++++ DATASET RECORDS ++++
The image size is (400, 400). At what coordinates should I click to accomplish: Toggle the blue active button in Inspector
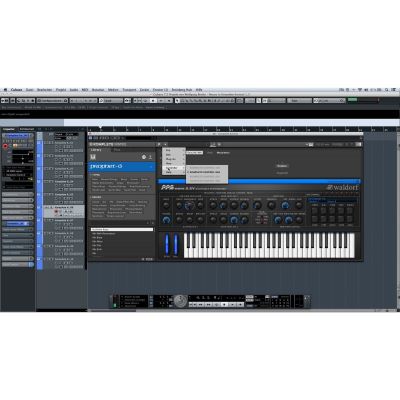tap(18, 224)
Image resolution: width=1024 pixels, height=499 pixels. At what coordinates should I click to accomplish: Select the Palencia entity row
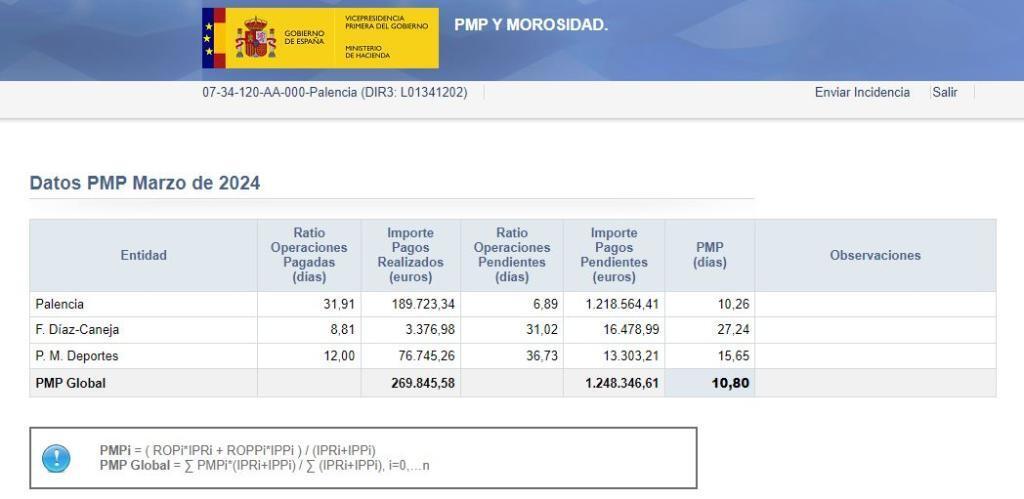click(x=60, y=304)
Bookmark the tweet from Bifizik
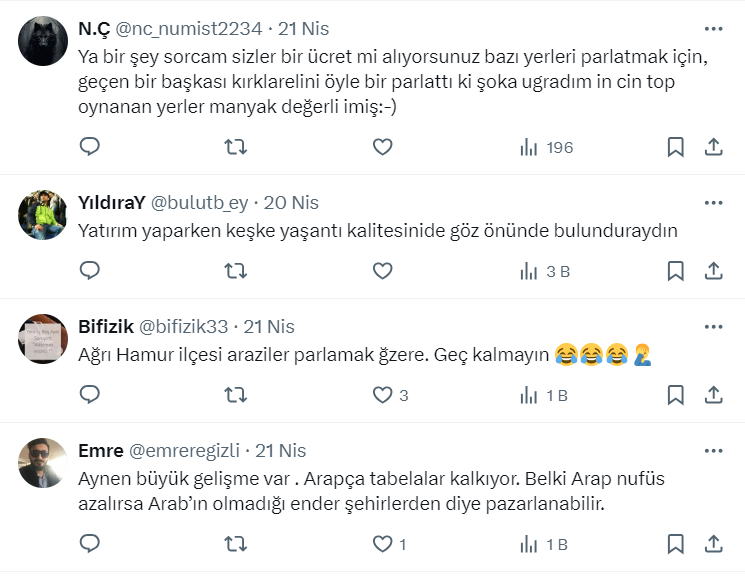This screenshot has width=745, height=580. click(676, 395)
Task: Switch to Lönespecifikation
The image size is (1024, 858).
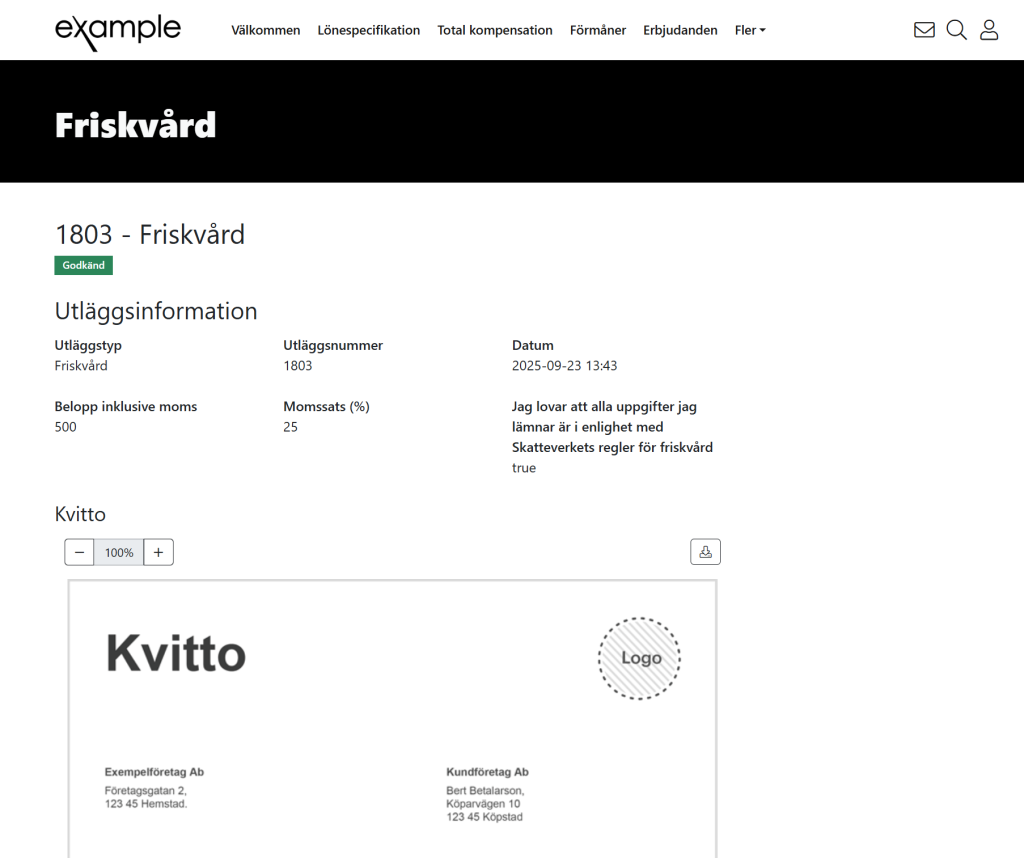Action: coord(368,30)
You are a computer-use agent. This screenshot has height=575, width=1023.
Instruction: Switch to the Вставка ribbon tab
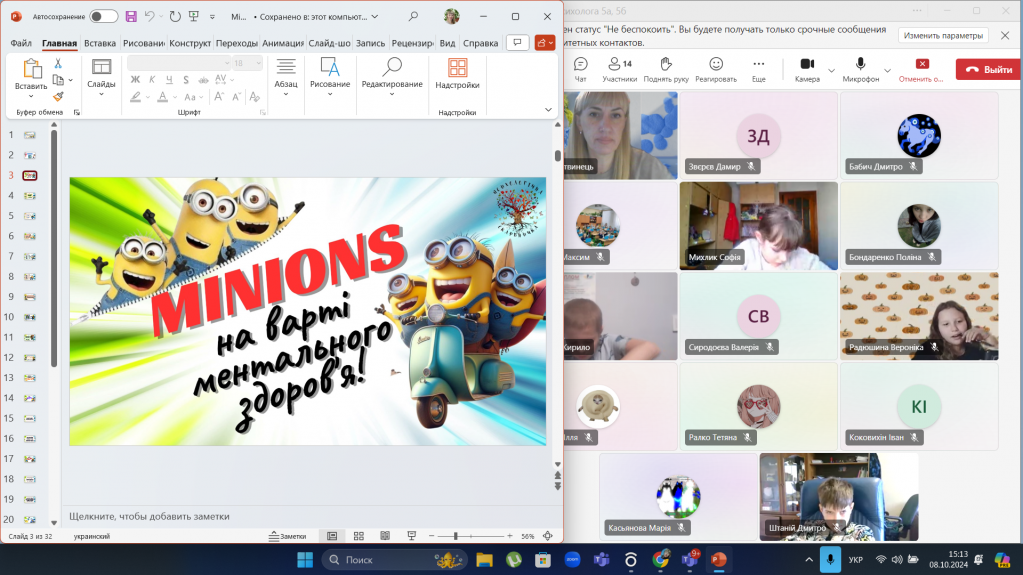coord(100,43)
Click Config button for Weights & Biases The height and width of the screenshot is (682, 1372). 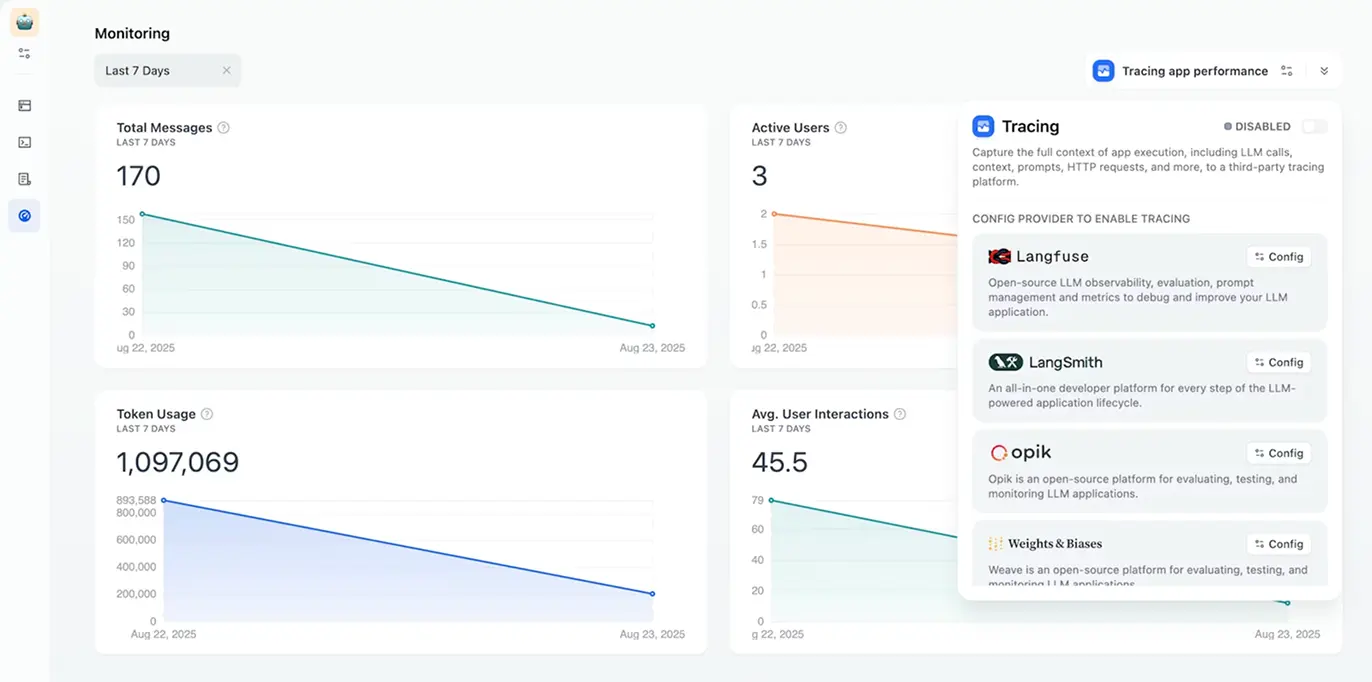pos(1279,544)
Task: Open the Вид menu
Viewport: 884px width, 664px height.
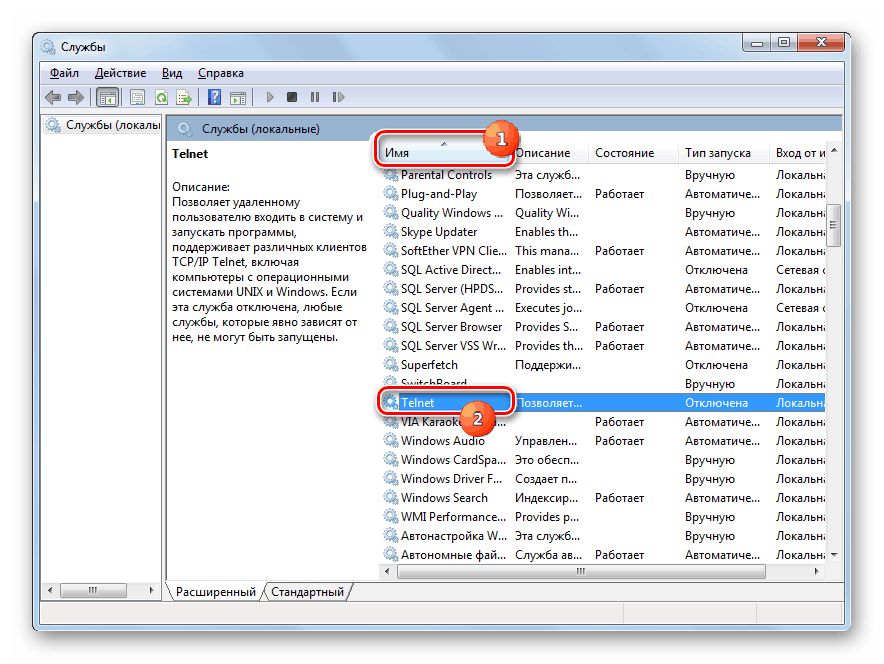Action: [171, 72]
++++
STATED EXERCISE
Copy the records word for word from their first line through the line containing "coord(100,43)", including that line. Omit the pictures from your copy.

ANSWER TO THIS PROBLEM
The image size is (400, 400). At what coordinates should I click to accomplish: Toggle the blue active button in Inspector
tap(18, 224)
Image resolution: width=1024 pixels, height=499 pixels. At what coordinates should I click to accomplish: Select the Palencia entity row
click(x=60, y=304)
Bookmark the tweet from Bifizik
This screenshot has width=745, height=580. click(676, 395)
Task: Switch to Lönespecifikation
The image size is (1024, 858).
Action: coord(368,30)
You are a computer-use agent. This screenshot has height=575, width=1023.
Instruction: Switch to the Вставка ribbon tab
coord(100,43)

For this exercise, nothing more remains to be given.